Lots of stuff is unclear in the story really, and that is kind of the point I think, like I said it is a love story where two people are trying to find each other and be damned to everything else. If they don't care about the whys and the wherefores, why should we? Nasty, inexplicable shit happens to the protagonist, and he has no idea what is going on either, but it is clear that at least some of the characters do, there is a logic and organization to the things that happen in the story, it's just that no one cares or bothers to explain anything to the reader or the protagonist, so you get a real sense of confusion and isolation.

This would actually annoy me to no end in a longer story, at some point stuff needs to start making sense to me, I tend to stop caring eventually when the author has no interest in explaining themselves or at least giving me hope that something other than relentless horror will happen to someone. But for a short form like this it works quite nicely, keep things tense until the end.

The end does sort of happen kind of suddenly and out of nowhere I thought, I am not sure if that is actually true though or if I just wanted to read about giant monsters for a while longer.

Towers can be bought on Amazon in either print or Kindle format and you should get it if you like weird love stories.

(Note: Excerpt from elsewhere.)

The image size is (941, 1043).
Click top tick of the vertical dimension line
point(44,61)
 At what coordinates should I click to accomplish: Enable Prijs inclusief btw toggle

Speaking of weird stuff, I don't usually like bizarro fiction, admittedly I don't read a ton of it but I have dipped into the genre a time or two and often I find the plots incomprehensible and the authors more interested in either being as gross as possible or telling us in great detail about their incredibly specific fetishes rather than actually having a narrative, it's nice to not have to deal with any of that here too, I do have to warn people that gross stuff, and sex stuff, including non-consensual stuff, does indeed happen in the story, so if that isn't for you then, I am sorry, but it really isn't the entire thing.